WHAT THE TASK ASKS
Write out each of the entries below word for word, leaving out the pictures.
⟨
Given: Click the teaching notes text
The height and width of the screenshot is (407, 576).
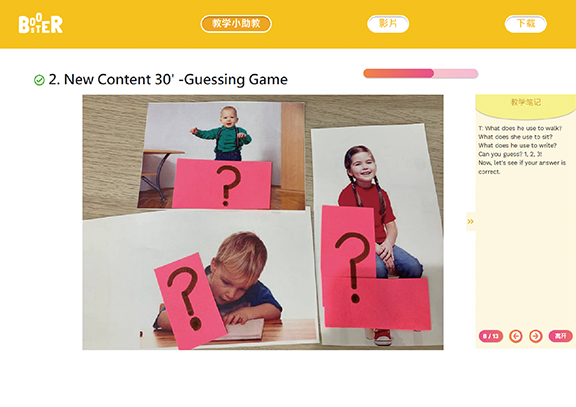Looking at the screenshot, I should 522,150.
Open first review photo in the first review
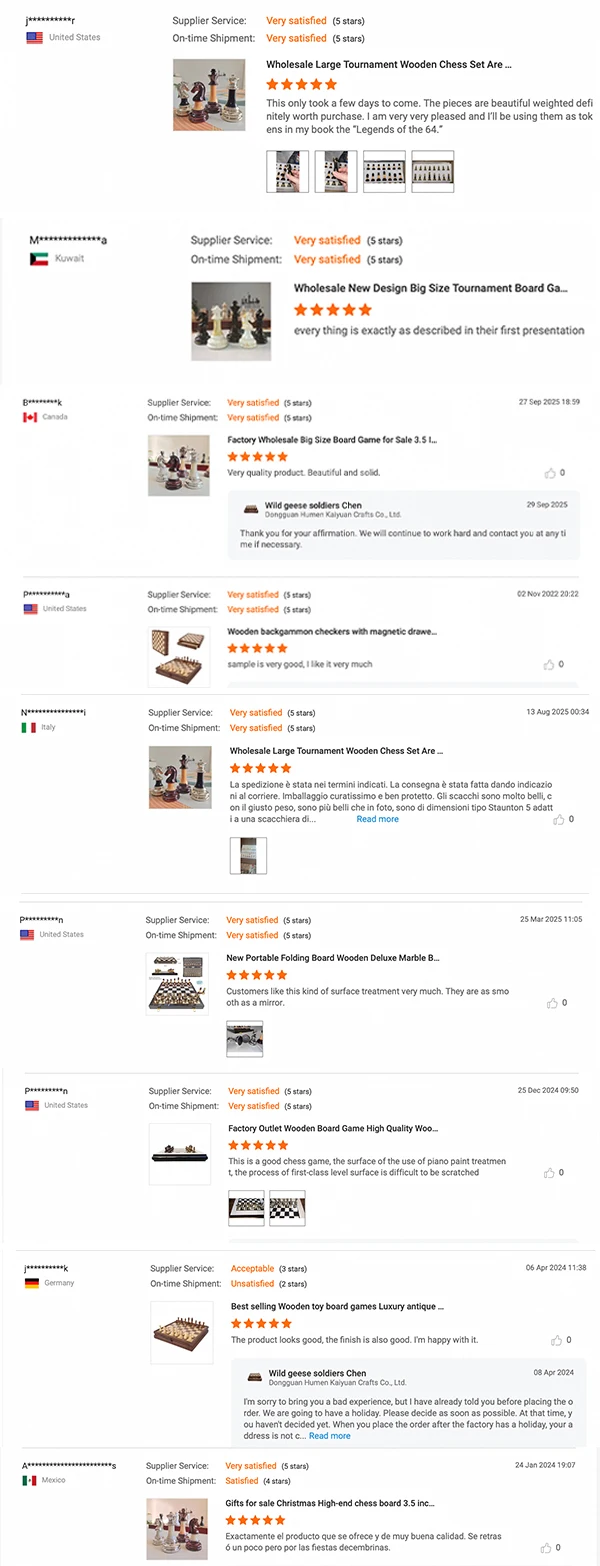The image size is (600, 1566). pyautogui.click(x=287, y=171)
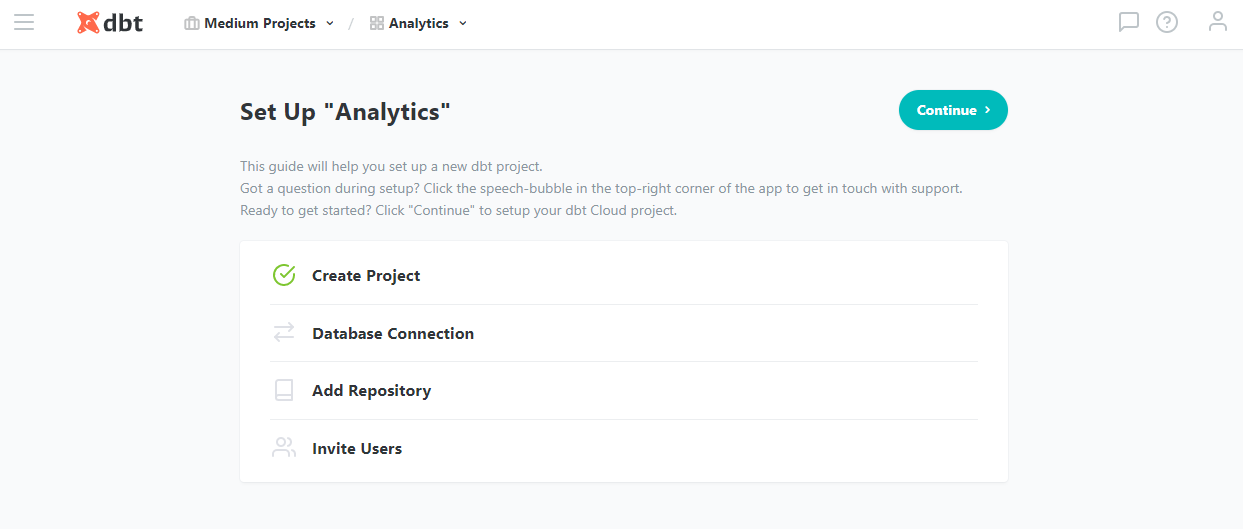Open the speech-bubble support chat icon
The width and height of the screenshot is (1243, 529).
click(x=1129, y=22)
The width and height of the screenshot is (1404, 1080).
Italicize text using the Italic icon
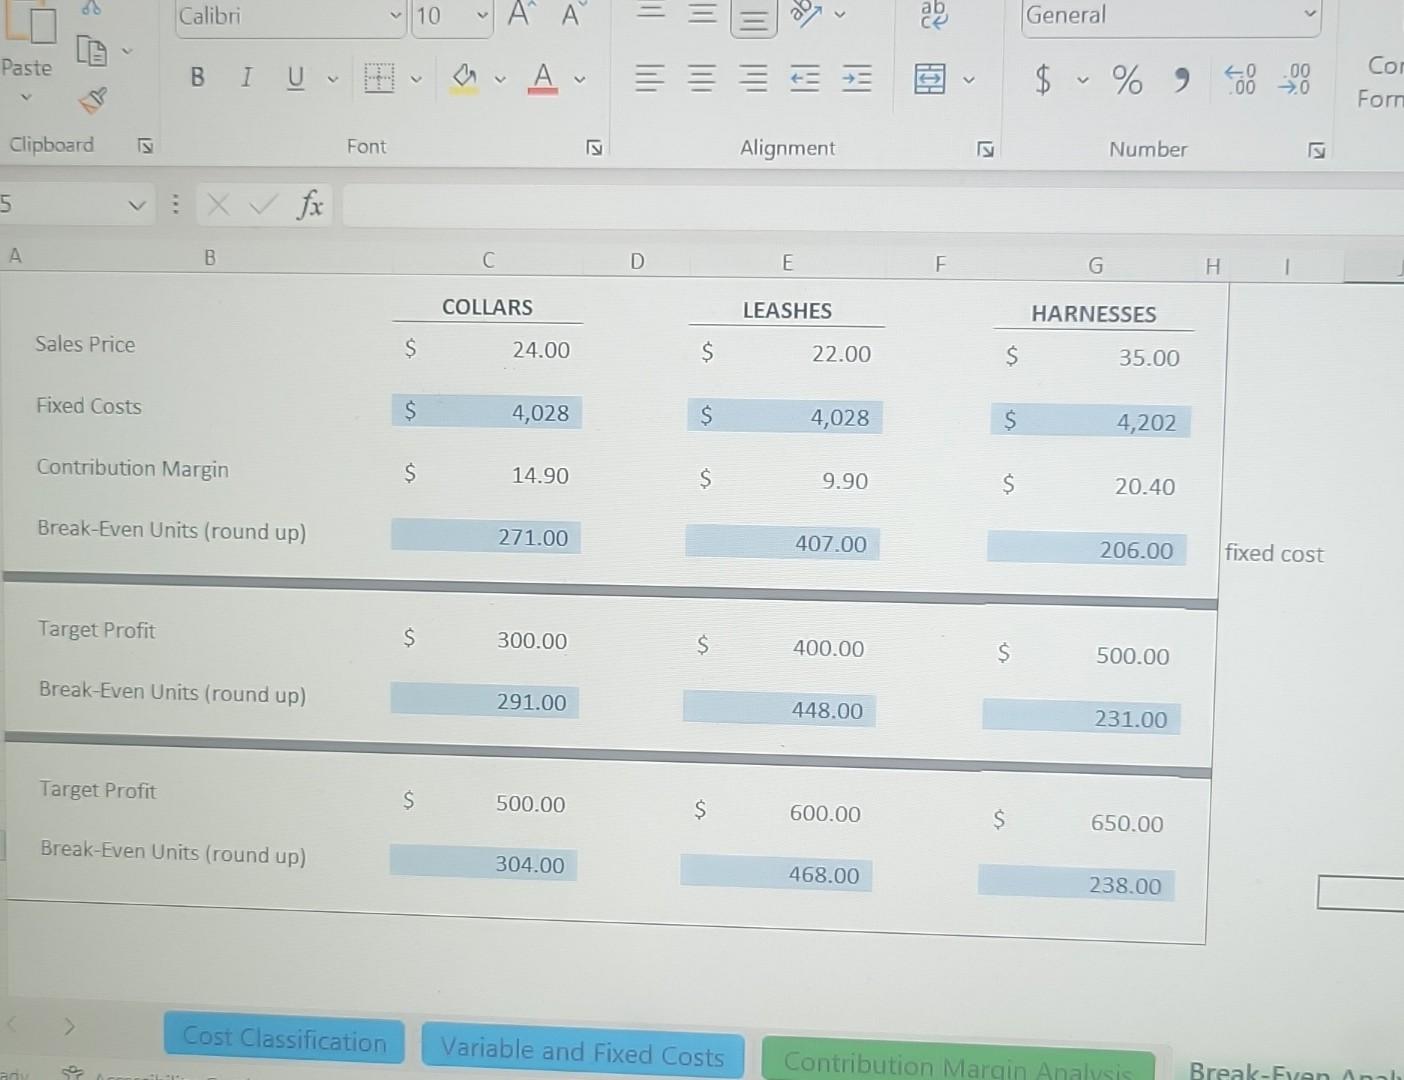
⟩
CORRECT OUTPUT
Given: Click the teaching notes text
The height and width of the screenshot is (407, 576).
Looking at the screenshot, I should 522,150.
Open first review photo in the first review
The image size is (600, 1566). pyautogui.click(x=287, y=171)
Open the speech-bubble support chat icon
The width and height of the screenshot is (1243, 529).
click(x=1129, y=22)
The width and height of the screenshot is (1404, 1080).
Italicize text using the Italic icon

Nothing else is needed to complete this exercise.